MEDIA ADVISORY
EVENT:
REMINDER OF THIS COURT ARGUMENT RESCHEDULED FROM JANUARY
Indiana Supreme Court Hears Timbs Excessive Fines Argument, for Third Time,
After U.S. Supreme Court Unanimously Overturns Earlier Ruling
& Trial Court Awards Timbs His Vehicle
DATE/TIME:
Thursday, February 4, 2021 / 9 a.m. EST
PLACE:
Indiana Supreme Court
Livestreamed on the court’s website:
https://mycourts.in.gov/arguments/default.aspx?court=sup
The livestream, which was originally scheduled for January, will begin two minutes prior to the argument. If you are unable to watch live, you can still view the argument at this link two hours after its conclusion.
PARTICIPANT:
Sam Gedge, Attorney, Institute for Justice
CONTACT:
John Kramer, IJ VP for Communications, (703) 682-9323 ext. 205
SUMMARY:
Will the third time before the Indiana Supreme Court finally be the charm for Tyson Timbs to resolve once and for all the legal case over the government’s seizure of his vehicle? Indiana’s lower courts have repeatedly ruled that taking Timbs’ vehicle for a low-level drug offense violates the Eighth Amendment’s Excessive Fines Clause. In 2019, the case also prompted the U.S. Supreme Court to rule definitively that the Excessive Fines Clause applies not just to the federal government, but to the states as well. Since then, the trial court in Grant County, Indiana, has once again ruled that the state’s forfeiture campaign against Timbs amounts to an unconstitutional excessive fine. The State of Indiana, once again, has appealed.

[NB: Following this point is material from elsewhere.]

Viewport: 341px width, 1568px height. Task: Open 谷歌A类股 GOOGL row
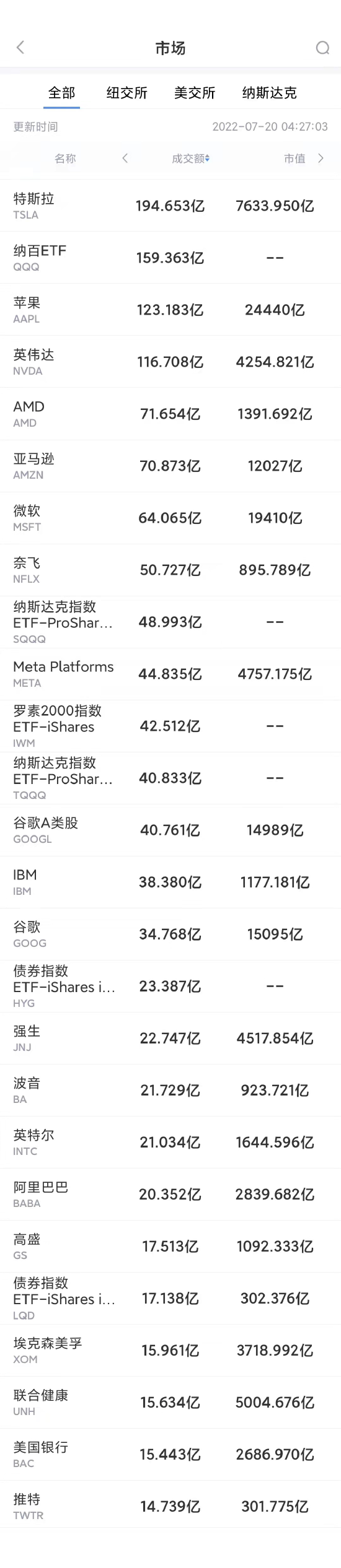click(x=170, y=830)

At the hearing at 9 a.m. on Thursday, February 4, 2021, Sam Gedge, an attorney for the Institute for Justice, which represents Timbs, will argue that the lower court got it right. Timbs’ misconduct was relatively minor: while struggling with addiction, he was induced by undercover officers to sell drugs—to them, and to them alone. And since pleading guilty in 2015, Timbs has turned his life around, holding down jobs, participating in treatment and caring for a sick aunt. But throughout, the government has made his recovery immeasurably harder by trying to strip him of his car. Following last year’s trial-court ruling, the state finally returned Tyson’s vehicle to him. But the case isn’t over; the state has again appealed, reprising an extreme argument that it debuted before the U.S. Supreme Court in 2018: the government should be allowed to impose any forfeiture—no matter how punitive—for any crime, no matter how minor.
Before the trial court, the Institute for Justice successfully argued that the forfeiture imposed on Timbs violates the Excessive Fines Clause. It will be defending that ruling on appeal.
Attorney Gedge said, “Incredibly, the State of Indiana has devoted nearly a decade to trying to confiscate a vehicle from a low-income recovering addict. No one should have to spend eight years fighting the government just to get back their car.”